Anleger haben nun zwei Möglichkeiten: Sie können entweder individuell gegen EY Klage erheben. Diese Klage würde dann ausgesetzt und quasi unter das Dach des Musterverfahrens gezogen. Oder sie melden sich direkt zum Musterverfahren an. Dies ist allerdings erst möglich, wenn der Musterkläger benannt ist.

Welches Vorgehen im Einzelfall anzuraten ist und welche Kosten damit verbunden sind, sagen Ihnen die erfahrenen Anwälte der IG Widerruf im Rahmen einer kostenlosen Prüfung. Besonders interessant für alle, die nach den Verlusten mit ihren Wirecard-Papieren weitere Kosten vermeiden wollen, ist eine dritte Variante: Wir haben bei der Interessengemeinschaft Widerruf eine Prozessfinanzierung ins Leben gerufen, mit der sich Wirecard-Anleger ohne vorheriges Kostenrisiko an einer Schadensersatzklage gegen EY beteiligen können.

Bei diesem Modell fällt lediglich im Erfolgsfall ein prozentuales Honorar an. Diese Prozesskostenfinanzierung gilt für Besitzer von Aktien und Anleihen von Wirecard – nicht jedoch für Derivate-Anleger.
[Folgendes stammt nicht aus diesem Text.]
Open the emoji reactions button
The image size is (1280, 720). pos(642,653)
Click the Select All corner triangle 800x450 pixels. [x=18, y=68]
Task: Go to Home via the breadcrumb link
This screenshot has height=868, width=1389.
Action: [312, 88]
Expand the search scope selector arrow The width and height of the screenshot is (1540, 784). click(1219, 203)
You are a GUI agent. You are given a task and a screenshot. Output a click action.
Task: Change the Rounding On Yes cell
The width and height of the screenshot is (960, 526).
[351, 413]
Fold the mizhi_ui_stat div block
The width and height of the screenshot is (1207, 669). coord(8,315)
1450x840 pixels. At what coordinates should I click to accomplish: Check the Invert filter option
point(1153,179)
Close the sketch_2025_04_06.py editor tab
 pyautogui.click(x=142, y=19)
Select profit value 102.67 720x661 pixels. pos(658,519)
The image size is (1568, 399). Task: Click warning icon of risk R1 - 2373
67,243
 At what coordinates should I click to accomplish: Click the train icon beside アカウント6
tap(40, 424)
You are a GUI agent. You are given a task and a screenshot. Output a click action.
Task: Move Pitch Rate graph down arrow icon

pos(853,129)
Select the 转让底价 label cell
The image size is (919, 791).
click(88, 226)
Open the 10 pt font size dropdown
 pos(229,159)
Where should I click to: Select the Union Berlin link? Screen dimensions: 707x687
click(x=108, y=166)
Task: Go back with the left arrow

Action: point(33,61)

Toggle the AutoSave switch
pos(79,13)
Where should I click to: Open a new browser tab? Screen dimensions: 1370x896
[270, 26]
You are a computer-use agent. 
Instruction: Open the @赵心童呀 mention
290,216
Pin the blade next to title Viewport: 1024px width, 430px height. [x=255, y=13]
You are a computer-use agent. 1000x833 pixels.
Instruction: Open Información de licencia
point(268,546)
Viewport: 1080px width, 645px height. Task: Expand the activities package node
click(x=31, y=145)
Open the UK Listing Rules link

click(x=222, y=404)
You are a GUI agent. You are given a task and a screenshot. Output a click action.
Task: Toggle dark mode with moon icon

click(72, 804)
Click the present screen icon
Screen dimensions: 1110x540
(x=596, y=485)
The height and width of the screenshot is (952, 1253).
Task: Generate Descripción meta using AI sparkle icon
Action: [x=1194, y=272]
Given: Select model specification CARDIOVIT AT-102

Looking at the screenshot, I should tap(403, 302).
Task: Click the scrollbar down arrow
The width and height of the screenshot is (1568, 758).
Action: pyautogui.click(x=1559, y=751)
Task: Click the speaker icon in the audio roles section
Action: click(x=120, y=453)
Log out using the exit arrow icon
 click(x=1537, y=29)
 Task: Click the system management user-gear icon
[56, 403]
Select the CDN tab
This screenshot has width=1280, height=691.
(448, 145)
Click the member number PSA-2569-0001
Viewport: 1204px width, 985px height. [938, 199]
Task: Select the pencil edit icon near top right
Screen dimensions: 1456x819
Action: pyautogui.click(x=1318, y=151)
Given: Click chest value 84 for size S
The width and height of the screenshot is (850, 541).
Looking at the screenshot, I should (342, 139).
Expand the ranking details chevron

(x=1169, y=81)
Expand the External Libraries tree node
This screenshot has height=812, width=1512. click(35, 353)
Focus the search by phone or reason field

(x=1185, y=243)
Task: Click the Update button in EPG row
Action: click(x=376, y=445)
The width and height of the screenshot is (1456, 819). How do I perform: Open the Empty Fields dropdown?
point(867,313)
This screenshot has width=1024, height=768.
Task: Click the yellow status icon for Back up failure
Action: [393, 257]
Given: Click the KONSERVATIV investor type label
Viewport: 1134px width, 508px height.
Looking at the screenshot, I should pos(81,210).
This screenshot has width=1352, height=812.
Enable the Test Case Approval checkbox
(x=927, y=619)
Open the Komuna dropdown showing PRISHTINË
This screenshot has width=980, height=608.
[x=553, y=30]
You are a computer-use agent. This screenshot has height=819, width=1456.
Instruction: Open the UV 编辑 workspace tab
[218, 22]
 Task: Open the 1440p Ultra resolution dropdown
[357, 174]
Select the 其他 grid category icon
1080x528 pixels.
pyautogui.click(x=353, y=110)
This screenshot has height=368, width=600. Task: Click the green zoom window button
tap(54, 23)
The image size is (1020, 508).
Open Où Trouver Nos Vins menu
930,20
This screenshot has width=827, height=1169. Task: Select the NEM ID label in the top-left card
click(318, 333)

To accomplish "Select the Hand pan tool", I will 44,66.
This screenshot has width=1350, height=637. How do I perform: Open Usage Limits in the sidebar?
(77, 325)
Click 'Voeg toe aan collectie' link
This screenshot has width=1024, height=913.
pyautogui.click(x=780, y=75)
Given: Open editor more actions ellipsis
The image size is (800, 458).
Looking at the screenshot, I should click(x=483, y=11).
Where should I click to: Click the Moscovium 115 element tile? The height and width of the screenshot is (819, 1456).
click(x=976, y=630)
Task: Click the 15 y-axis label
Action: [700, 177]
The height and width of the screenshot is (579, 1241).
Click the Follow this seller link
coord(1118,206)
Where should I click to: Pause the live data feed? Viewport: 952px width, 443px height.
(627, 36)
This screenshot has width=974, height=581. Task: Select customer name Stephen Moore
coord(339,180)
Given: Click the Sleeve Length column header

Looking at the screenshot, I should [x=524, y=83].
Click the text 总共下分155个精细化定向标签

Zudem wird es eine Mindestsumme für Verluste geben, die aber noch nicht abschließend festgelegt ist. Wir erwarten, dass diese im Bereich von einigen tausend Euro liegen wird. Geringere Verluste werden sich also nicht über die Prozessfinanzierung einklagen lassen.

Nun, da das Musterverfahren gestartet ist, sollten sich Wirecard-Anleger über ihre Möglichkeiten informieren lassen.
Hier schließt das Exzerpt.